Wednesday, 23 July 2008

Liza Laziza: "What's wrong with being a dancer who just loves to dance?"

By: Will Cottrell

Liza is an early fortyish woman, born in Iran and raised in London. These days she lives and works as a dancer in Cairo and commands a salary of 'thousands' per party, except in her favourite venue back in London, where 'I couldn't ask anything like that'. We talk in her flat in Cairo's fashionable Zamalek district. The flat is richly decorated with oriental furniture. On the walls are pictures of her dancing in the desert - blue costume against the white sand, shiffon scarves trailing in the breeze.

"Once my bra strap broke mid way through a perfomance," she begins. "I managed to get off stage - but my dressing woman had it back together and I was back on stage within thirty seconds." She's even had a whisky glass thrown at her: "that was my fault, my Arabic wasn't so good then and I think instead of calling someone my brother I called him a homosexual - not good in Arab society," she smirks.

"Belly dancing is not only to do with the belly: it's in the hips, the arms, the waist - it's the whole body. I'm translating the rythmn and melody into my body. It's a powerful expression of women without words. It's saying it's OK to be sexy and powerful - but not vulgar. It's being dignified."

What can western women gain from belly dancing?
"A lot of women want to do it because they love the music. There's others who want to tone their body. Some need it cos they're shy and low self-esteem. Taking lessons and performing in groups gives them self-esteem - an acceptance, an acknowledgement. It's both very personal and very public. The women that are drawn to it are definitely interested in the woman side of it. I had one woman - she was an engineer - she said, I'm not in my body at all. I want to find myself as a women, she said. It's a very feminine dance."

What's so special about Egypt?
"It's the only middle eastern country that is - possibly - democratic. It has alcohol - and as far as the dance is concerned it's as old as the pyramids. Cairo is the heart of the dance. Thirty years ago there was nightclubs everywhere. Every four or five star hotel had a nightclub -the money was huge."

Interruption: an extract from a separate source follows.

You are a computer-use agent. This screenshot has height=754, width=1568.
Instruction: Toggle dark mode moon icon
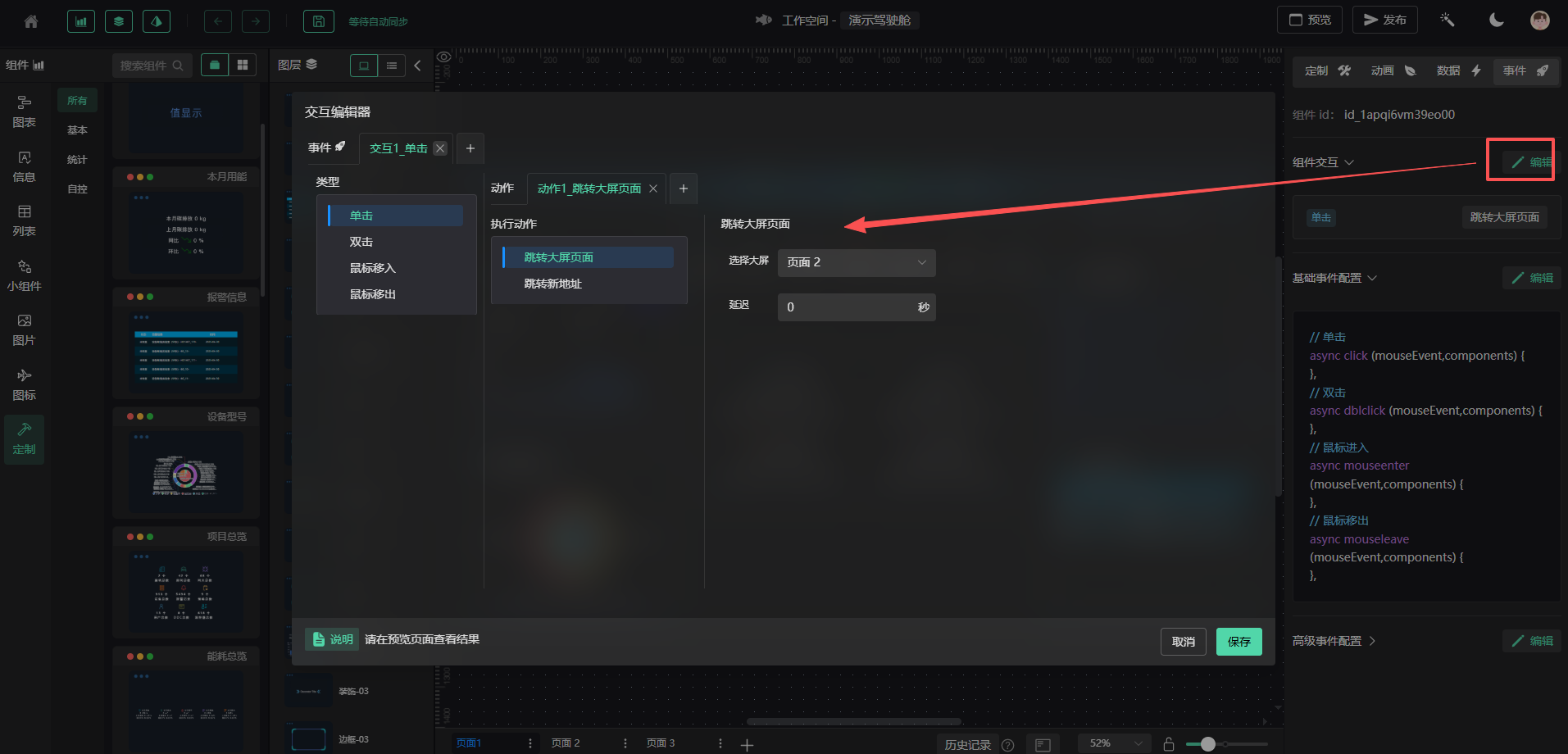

"Then the rot set in. If you look at movies of the last ten or twenty years they all depicts the dancer as a theif, a liar, a prostitute, man eater. Recently Dina has declined to act in any film that depicts dancers in a negative light. Several months ago Fifi Abdou was interviewed, the interviewer was making out that dancers are bad - she said 'what is wrong with being a dancer who just loves to dance?' I always think what's your issue, why can't you handle it. It's your dirty mind."